BEGIN RECORDS FOR THE TASK

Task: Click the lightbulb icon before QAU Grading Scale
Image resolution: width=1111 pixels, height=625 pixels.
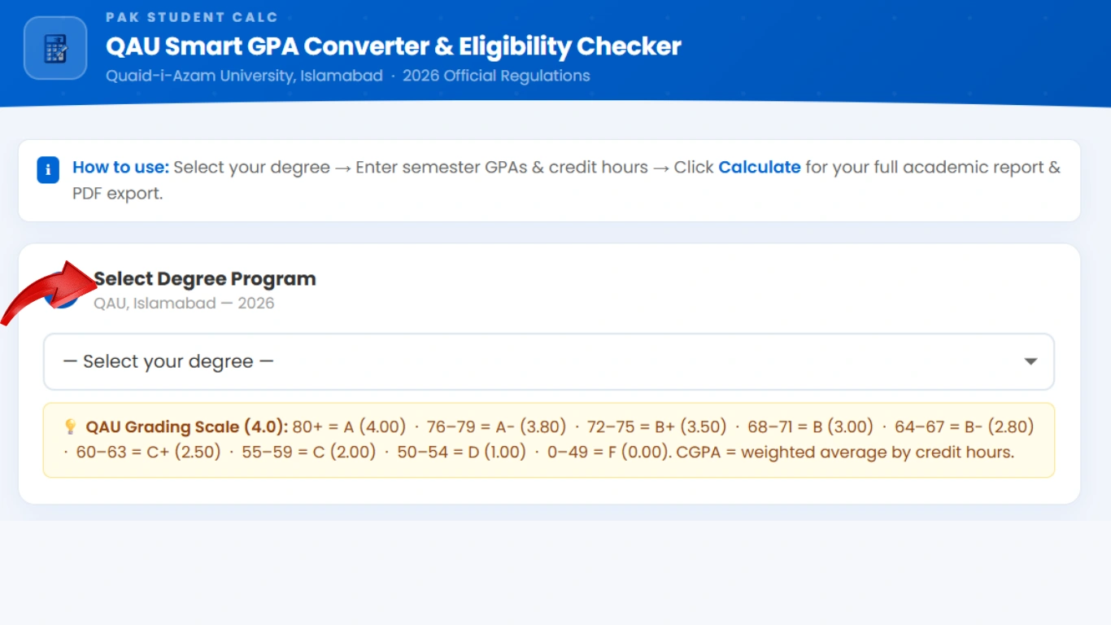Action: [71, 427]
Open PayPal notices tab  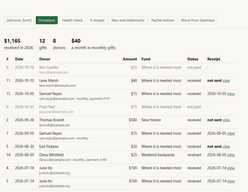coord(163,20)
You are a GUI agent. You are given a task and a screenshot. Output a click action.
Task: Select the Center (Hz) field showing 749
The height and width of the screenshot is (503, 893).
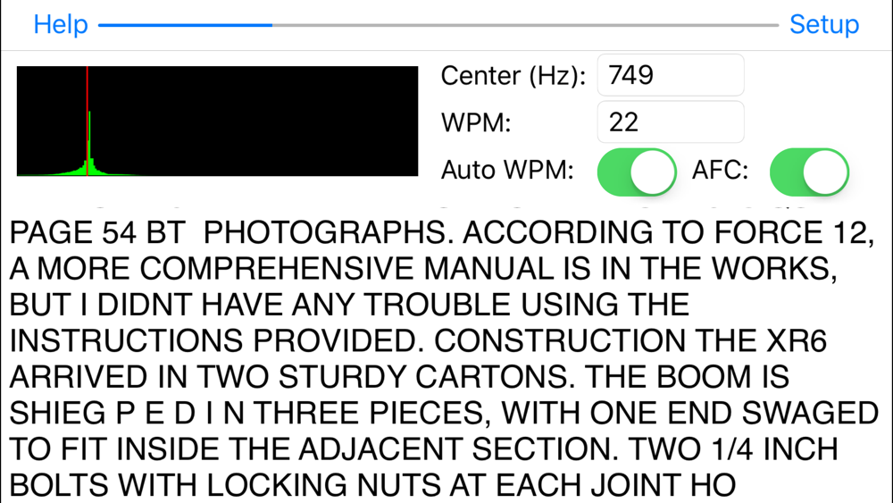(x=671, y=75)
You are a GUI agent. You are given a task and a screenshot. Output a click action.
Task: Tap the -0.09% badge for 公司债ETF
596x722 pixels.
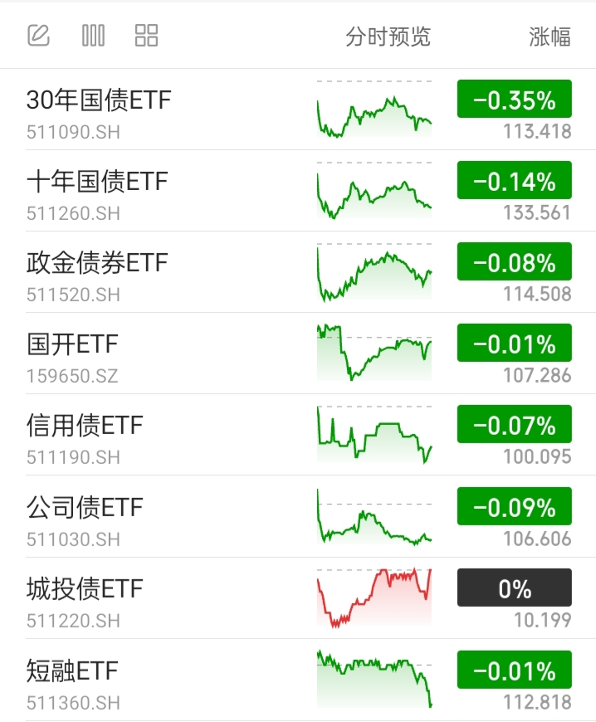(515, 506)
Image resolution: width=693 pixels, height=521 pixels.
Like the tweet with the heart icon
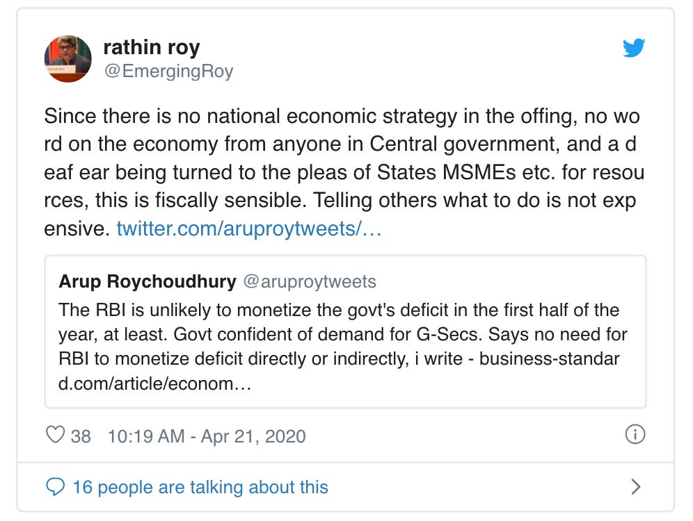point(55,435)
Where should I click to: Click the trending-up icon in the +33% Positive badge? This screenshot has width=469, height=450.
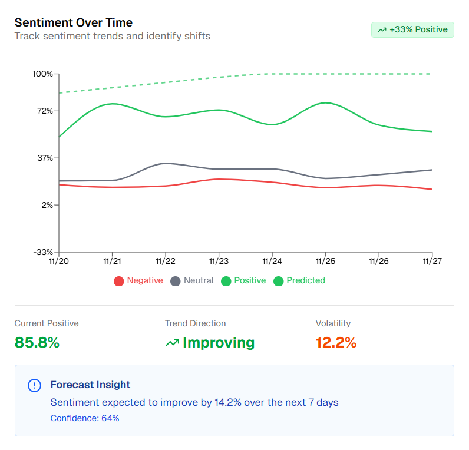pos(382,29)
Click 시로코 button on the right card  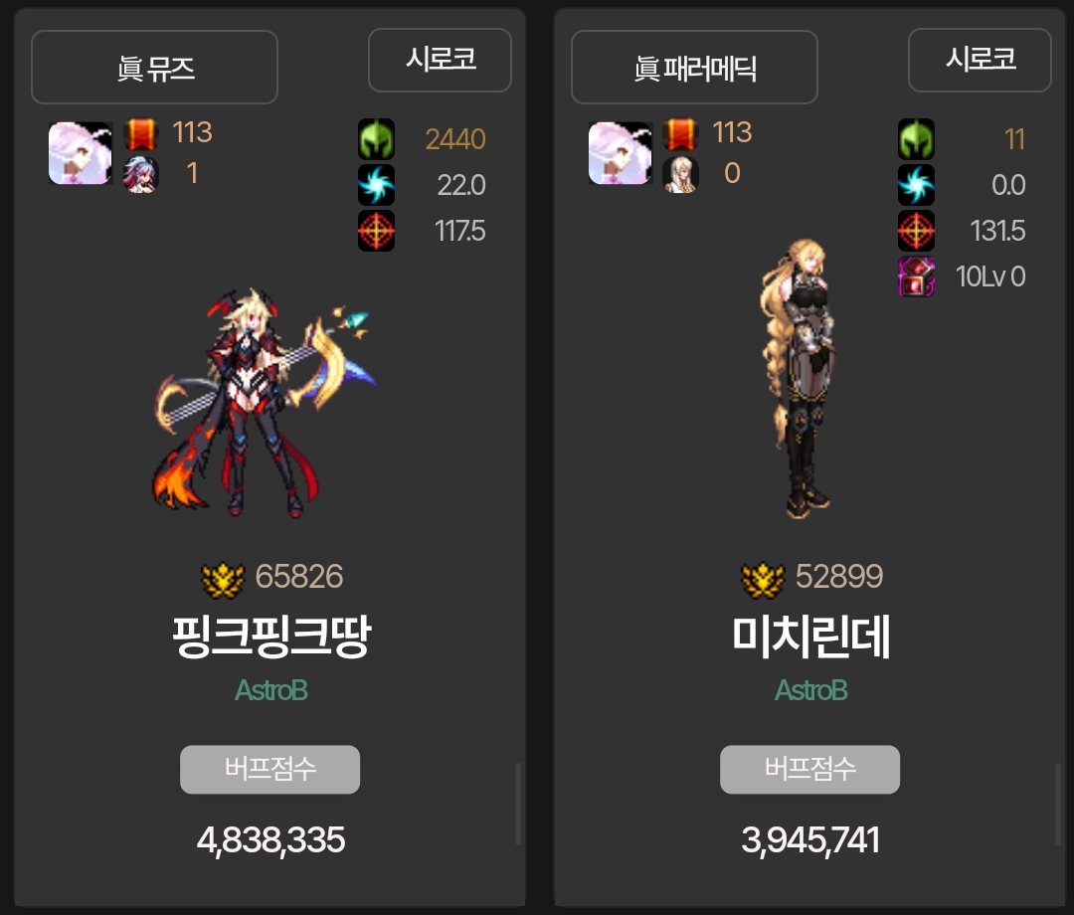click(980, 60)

END RECORDS FOR THE TASK

> **WORK REQUIRED**: If a picture sits between the line containing "Task: Select the" and the line containing "Image resolution: width=693", leave it out, and return the lines of that range above exactly, both ends included.

> **THE ANSWER**:
Task: Select the Center (Hz) field showing 749
The height and width of the screenshot is (503, 893).
(x=671, y=75)
You are a GUI agent. You are given a task and a screenshot. Output a click action.
Task: Tap the -0.09% badge for 公司债ETF
596x722 pixels.
(515, 506)
Image resolution: width=693 pixels, height=521 pixels.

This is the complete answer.